Let’s take a different approach and rule out our main export competitors. Australia doesn’t directly operate any state farming. Neither does America, land of the free enterprise, although the Bureau for Land Development leases vast amounts of land to ranchers. I have found nothing of note for South America or the EU.

When it comes to states that do farm, it might be a very small party. Possibly just NZ, China, Lithuania and a few buddies.

So now what?

This would be the bit where I get to punch in with my opinion. Only I don’t have one. Some say that Landcorp should focus on its core business and work hard to be a better farmer – pick itself up by its bootstraps and be the best, most sustainable farmer that NZ has ever seen. Although looking at the international figures, it seems that SEOs lag behind private businesses the world over. Why would Landcorp be the outlier?

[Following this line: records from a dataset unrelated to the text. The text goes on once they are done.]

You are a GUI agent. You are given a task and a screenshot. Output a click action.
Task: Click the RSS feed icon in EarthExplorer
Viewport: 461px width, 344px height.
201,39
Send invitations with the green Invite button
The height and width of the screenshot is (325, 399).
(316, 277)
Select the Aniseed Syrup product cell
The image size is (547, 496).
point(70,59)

Others say that Landcorp should focus more on innovation. Landcorp hasn’t done amazing so far, but that is what innovation is like – 99 ideas fail so that one can come along and blow the world away. However, I can’t ignore some of the uneasiness about some of Landcorp’s innovations so far. Setting up a milk drier against Treasury advice isn’t revolutionary. Neither is hopping on the coat tails of NZ sheep milkers. Sure Landcorp might be the first to milk deer, but why? The welfare concerns with milking an undomesticated animal must be extreme.

What else is there? Speed up the Treaty of Waitangi settlements? Switch to an American model and lease the land out? Plant it all in trees to give them a taste of their own medicine? It’s a hard shrug from me.